So I’m writing a fantasy story and it has lots of gore. Of course it’s mature. My question is how much is too much?
Honestly, I think that that depends on what you think. You could try posting the story and putting a question at the end of the first part, asking if the story had too much or too little gore. You can then use reader feedback to determine what you should change.
If I start skim reading it, it’s probably too much.
It can be easy to get bored of gore eventually, and that’s usually when its so liberally thrown about that the story is more of a blood and organ fest than actual plot. (Saw, I’m looking at you). Also, if the reader is taken out of the story, or their suspension of belief is broken, that’s probably a good time to dial it down.
That’s very subjective.
If it’s gore meant purely for shock value, then it might be too much because it doesn’t serve a purpose. (It’s just gratuitous and visceral, and you could probably save some words by making the details more vague.)

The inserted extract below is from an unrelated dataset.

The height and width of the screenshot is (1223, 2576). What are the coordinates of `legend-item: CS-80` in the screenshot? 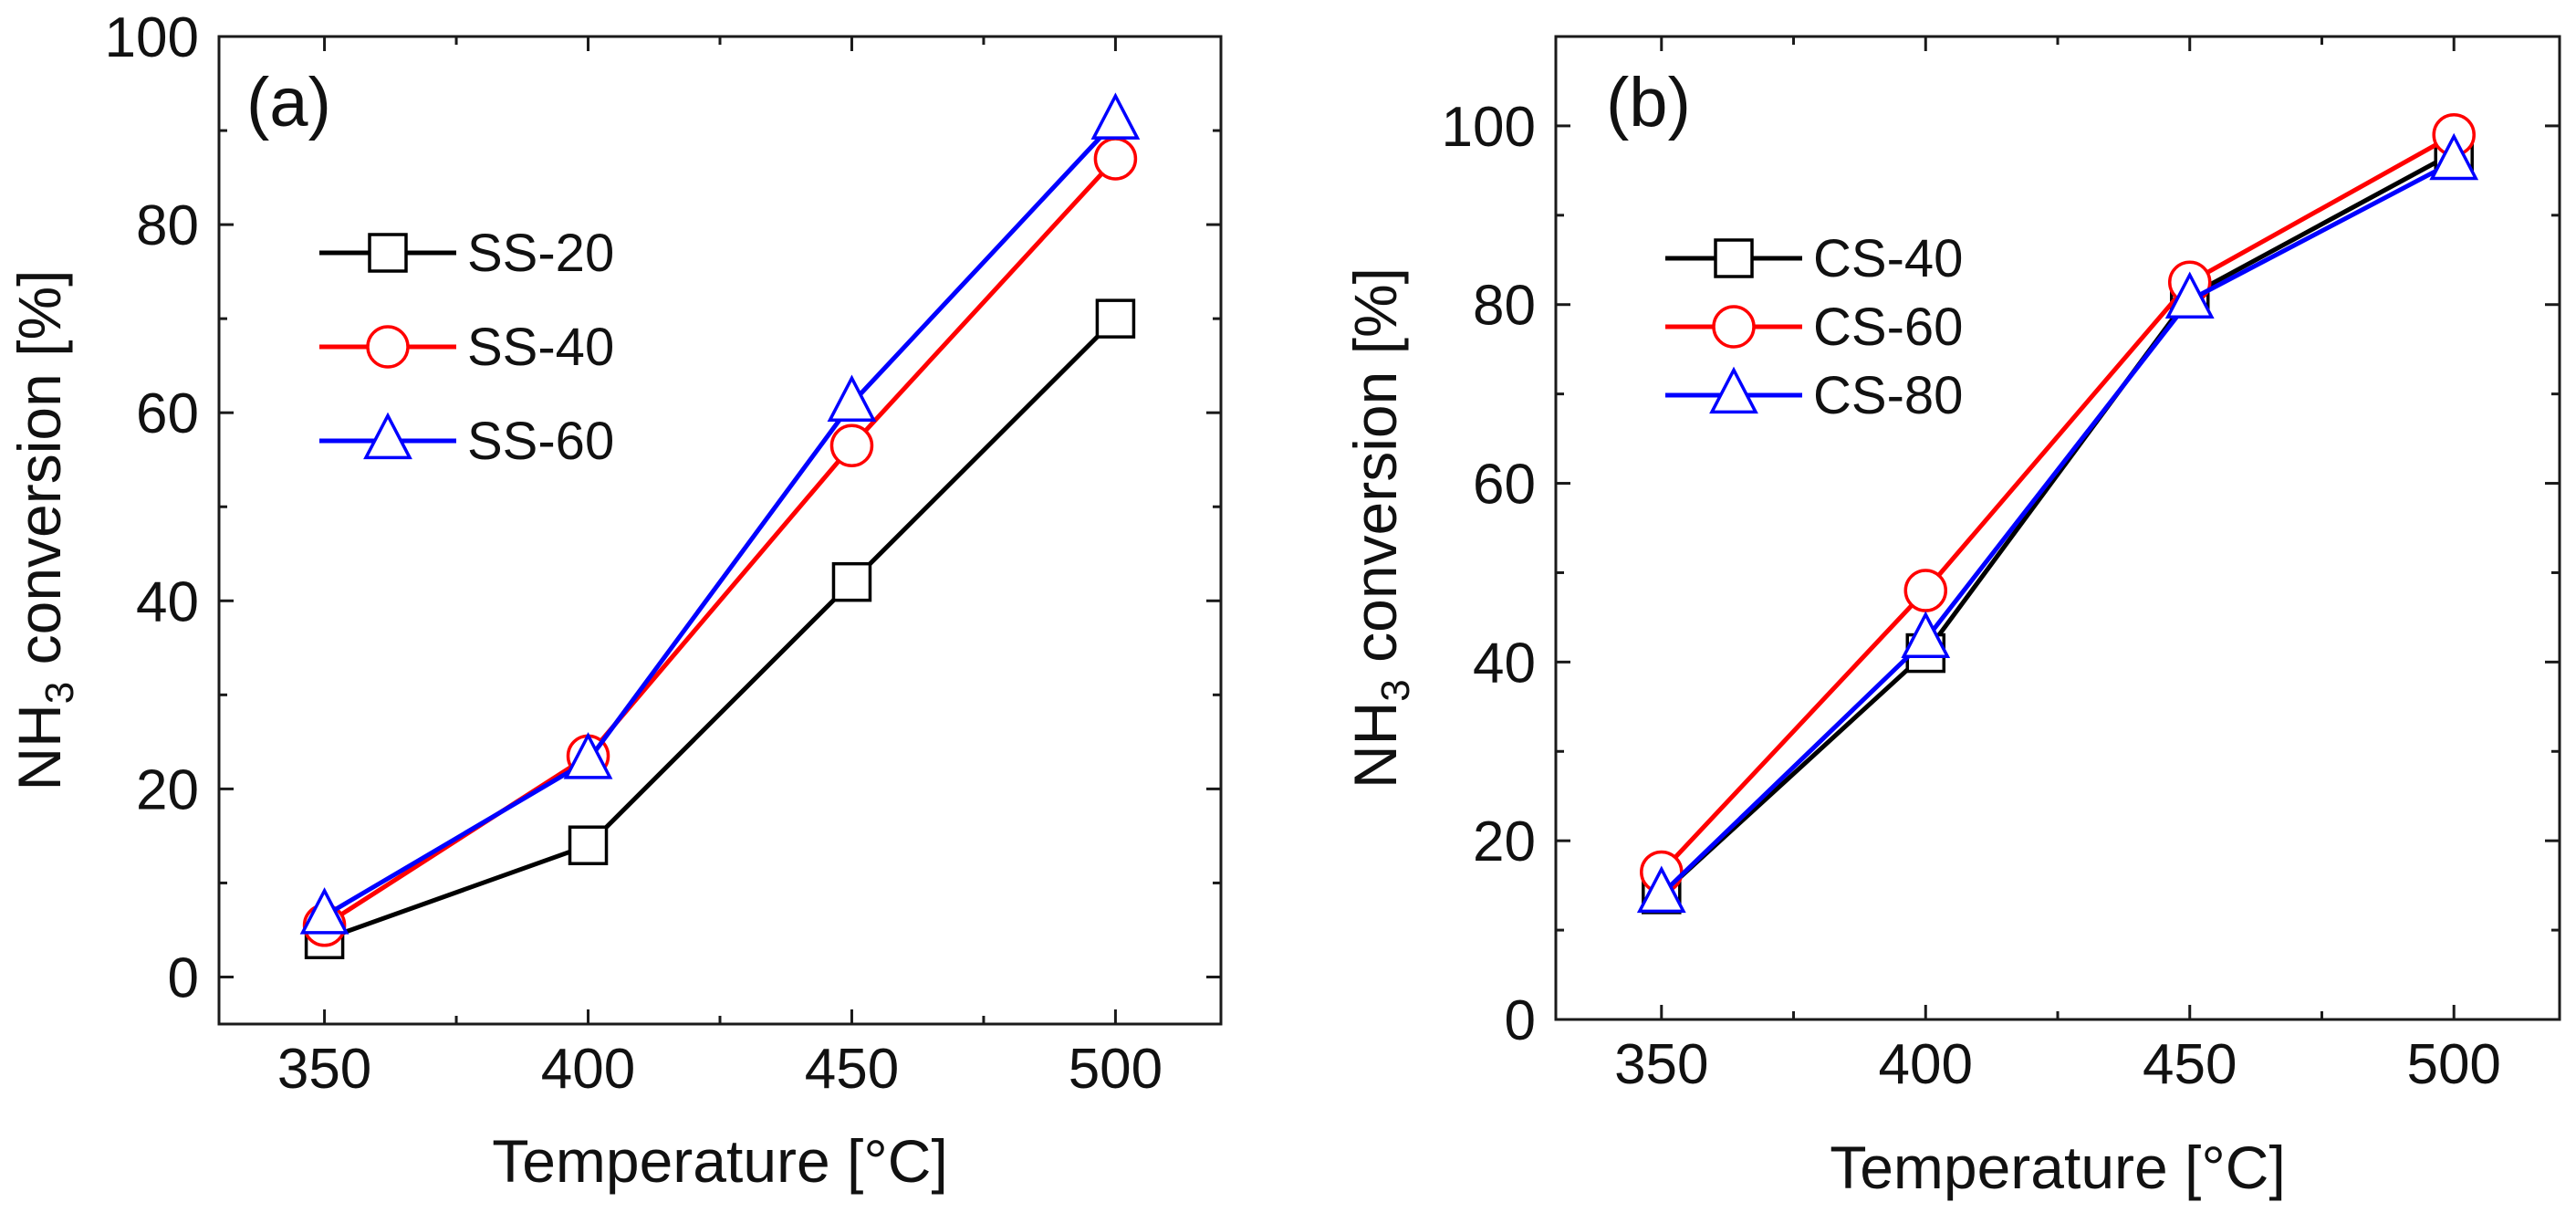 It's located at (1814, 395).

If it’s gore because, well, that’s the reality of the book you’re writing and it’s reflecting the character’s current mentality, then I think it’s fine. (Like, for instance, the character is in the middle of battle and he’s very green. He might notice those details more than the seasoned brute who would just be like. “Yeah, that’s a dismembered head. What of it?”)
I fairly explicitely show all the details of a public decapitation, so I wouldn’t worry about it.
It isn’t a question of how much. It’s a question of why. The Walking Dead oozes gore, but each dribble exists for a reason. If someone gets cut, they are going to bleed.
“Blood spouted from the gaping wound” versus poured, oozed,ran etc. Which one actually fits the action that caused it? If it makes sense, then go for it. If you are layering it on just to make the story sound better, you are screwing yourself over, in my humble opinion. The focus should always be the story, not the gore. Keep that in mind and you’ll be fine.
I think gore is fine, especially if you’re using it for say… the end of a fight scene or just to describe a setting in general. the more graphic the gore, the better.
There really isn’t a hard line, but if you mention global warming, inventing the internet, and reclusive liberals wandering the Pacific Northeast all in one chapter, I’d say you have way too much Gore. Even a mature rating isn’t going to save you then.
I think that depends on the story you’re writing and the situation that the gore would appear in. Like others have mentioned before, if the gore’s just there for the shock value then I think you can afford tone it down so that the readers don’t get turned off immediately or desensitized to it when it really matters. If the gore has a reasoning and depth to it people will be more likely to actually read it and let it take its intended effect. You can’t cater to everyone (especially not when it comes to things like gore), so don’t worry about fitting into an imaginary reader’s comfort level and go with what the story requires!
If I were to look at my writing and wonder, “How much gore is too much gore?” then, perhaps, a red flag would go up.
There’s no problem with large amounts of violence, per se, but gore in itself—all the messy details—often gets repetitive quickly. There’s only so many ways to describe blood splatter and entrails. Often, the hint of gore alone, a brief splash of viscera upon a wall, is all that is required for an action scene. The violence is implied. So it can be useful. The opposite holds true as well: “With a swipe, Prince Tom’s head rolled across the dining table. A serving girl screamed; she was new.” Simple and clean. The reader fills in the rest. Writers are trying more for atmosphere and mood than a picture-perfect depiction of events.
Also, too much gore and it gets to the point of satire (a la American Psycho), which if you’re going for a serious tone can defeat it. The two most violent books which come to mind are Moby-Dick (which most would seldom consider violent because it’s all directed at whales, but the description of their harvesting is quite unsettling) and Blood Meridian, which is shockingly brutal. It’s probably the best depiction of gore which is both disturbing and handled properly. (Even still, it has the good taste to only hint at what the Judge does with those missing children.)